Cela a engendré des décisions maladroites et des mouvements dangereux. Ainsi moins il déléguait plus il subissait de revers plus il se méfiait de ses vassaux et plus il agissait seul et dans le secret engendrant ainsi un cercle vicieux des plus périlleux. Ses fidèles et moi-même avons eu beau essayer de le raisonner il semble que l’accumulation des échecs mette ses nerfs à rude épreuve et ses décisions sont de plus en plus erratiques. Il n’est pas rare que plusieurs ordres et contre-ordres se succèdent en une seule journée semant le doute dans le cœur de chacun des chevaliers encore présents. La seule raison qui empêche son armée de se désintégrer d’elle-même est la terreur qu’inspire le baron de Rapkamar. C’est à lui qu’on doit les derniers restes de discipline et de fidélité au prince.
Pour ma part je n’ai pas besoin de cela, trahir une fois m’a suffisamment fait souffrir pour me dissuader de recommencer. Si je dois mourir l’arme à la main dans la bataille qui nous attend ainsi soit-il !

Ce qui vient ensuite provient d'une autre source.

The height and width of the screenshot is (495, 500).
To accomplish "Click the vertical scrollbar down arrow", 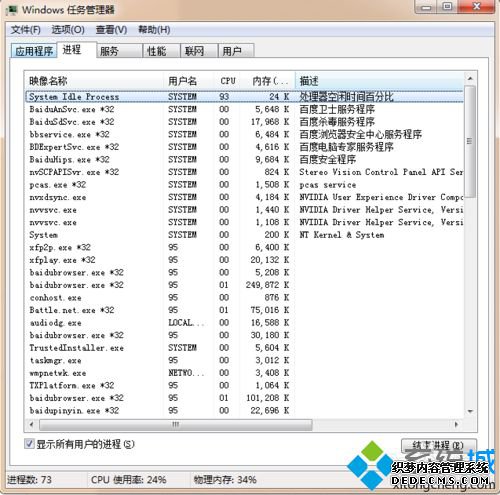I will [x=470, y=411].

Je ne sais comment ils font avec toute cette boue et cette pluie mais l’armée du grand-duc progresse à une vitesse folle et nous rattrapera sous peu. Bien avant que nous puissions rallier les murs d’Altmar... Quelle triste histoire que celle d’Ortov, ce royaume détruit par le vampire qui aurait dû être son roi. Pourtant Alexeï a l’air étonnamment confiant. Enfin j’imagine qu’il s’agit là encore d’un des symptômes de son état. Il s’imaginait déjà pouvoir délivrer Arnov puis ensuite il s’est convaincu de pouvoir lever deux-mille hommes et enfin il s’est persuadé que des ducs d’Orania lui viendraient en aide... Jamais aucune de ses prédictions ne s’est réalisée ce qui faisait encore croître sa rage et sa méfiance. Il n’est pas rare qu’il surestime de beaucoup ses propres forces et, de peur de se voir disgraciés ou humiliés, bien rare sont les seigneurs à ne serait-ce qu’essayer de lui faire entendre raison. La plupart sont résignés à mourir dans un ultime baroud d’honneur pour le pays qu’ils ont vainement essayé de ressusciter.
Le dernier vampire à avoir foi en la victoire est Alexeï... Mieux vaut lui qu’un autre ceci-dit. Il a ordonné ce matin qu’on cesse de se replier et qu’on prenne position sur une petite colline non loin d’un village en ruine nommé Chichmar. Quel triste endroit pour enterrer ce qui fut jadis un glorieux pays. Nos soldats s’échinent à y ériger des barricades et des fossés tandis que les seigneurs se reposent avant l’inévitable affrontement. Au moins avons-nous quelques jours d’oisiveté avant la fin brutale qui s’ouvre à nous.